The article in the September issue of JADA regarding Periodontal Therapy as a preventive measure for Third Molar sites was very interesting on several fronts. First and foremost is prevention. We can predict early on with a panoramic scan the expected arch length concerns and pathology concerns there may be with third molar (wisdom) teeth. Early treatment, if appropriate, essentially eliminates the pathological concerns — eliminating the cause preventatively before it occurs — and minimizes the risk with treatment. Prevention is the key!
Certainly, there are many patients who, for many different reasons, so not get treatment early and then present with third molar pathology including periodontal concerns on the second molar teeth. Over the years we have tried many different methods to address this including bone grafting, PRP, PRGF, comprehensive debridement, tissue revision, etc. For the most part, because of the nature of the tissue flap, the adjacent raphae, the need for healing of the third molar site (concerns with bone fill, etc), individual patient risks, and the obvious concerns with the presence of biofilms and microflora; trying to localize one or two factors in the success of a technique is not possible.
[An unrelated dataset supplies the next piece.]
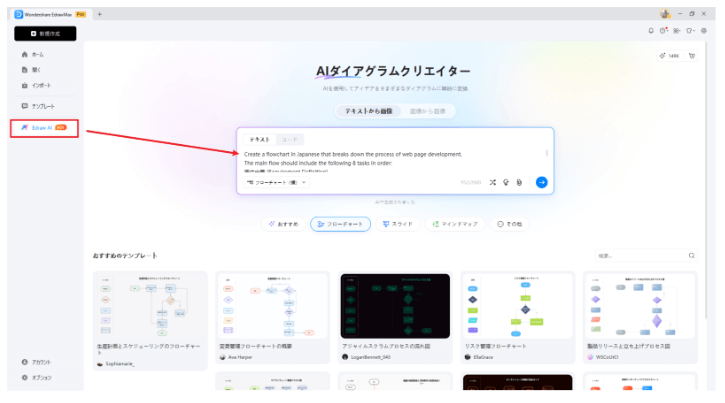725x403 pixels.
Task: Click the user avatar in title bar
Action: click(663, 13)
One telling sign, as we are familiar with generalized periodontal pathology, is the angulation of the defect on the second molar tooth. if the radiolucent bone loss on the second molar shows an angular defect extending down the root the prognosis for healing with a defect is reduced. Stated differently: if bone loss associated with the wisdom tooth shows on the radiograph angling coronally as it approaches a second molar root we might expect that there is some osseous remnant along the root which will guide bone fill. Conversely, if the bone loss angles apically on the distal of the second molar (angular defect) it is likely that there is an existing biofilm on the second molar root and that the bone adhesion and bone fill will be impeded resulting in a periodontal defect.
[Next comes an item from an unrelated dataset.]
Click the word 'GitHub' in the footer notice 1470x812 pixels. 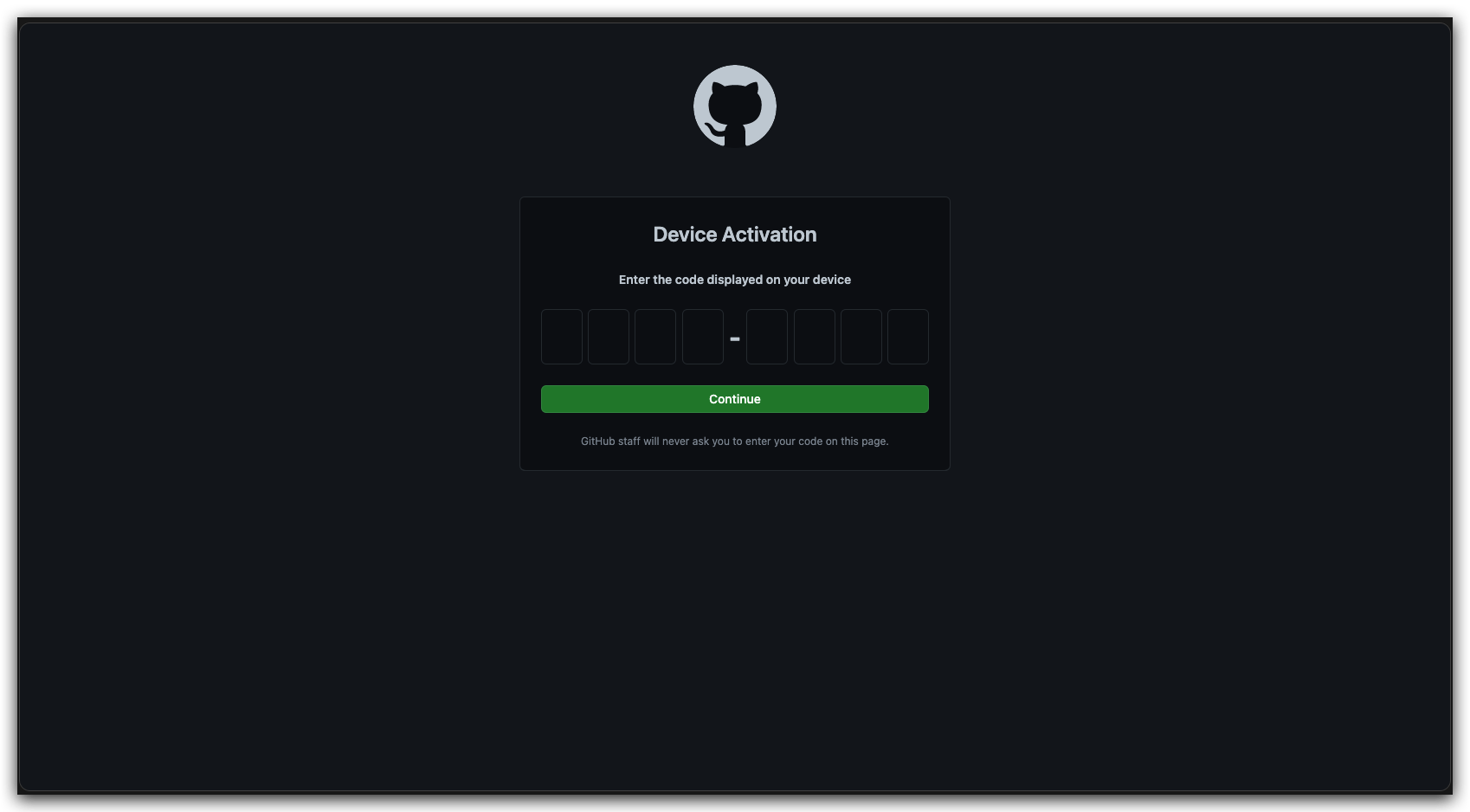click(x=597, y=441)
How we handle both of these cases surgically is important. Debridement of the follicular tissues and excising epithelial ingrowth is basic. Curettage and even root planing is considered when the clinical picture dictates. Oral and maxillofacial surgeons are very aware and concerned about these findings and there is an expectation that we would address these concerns at the time of extraction. What I have found is that the results with grafting, etching, use of regenerative materials, and use of blood products such as PRP and PRGF do not make a difference in healing for most patients compared to debridement and curettage alone. My approach is to clean and debride the sites thoroughly, close to give the best chance for bone fill for the extraction (third molar) site as well as the adjacent tooth, and allow for natural healing. We would then consider periodontal treatment after a period of healing. At that time we now have bone fill which is stable, not inflamed, and well vascularized. We would also expect to have healed soft tissues which can be otherwise revised for proper approach and coverage after treatment.
Again, each case has its unique issues, concerns, and challenges so a treatment plan has to consider all of the factors. I strongly urge early evaluation of third molar teeth — usually mid-teen years — and treatment if appropriate.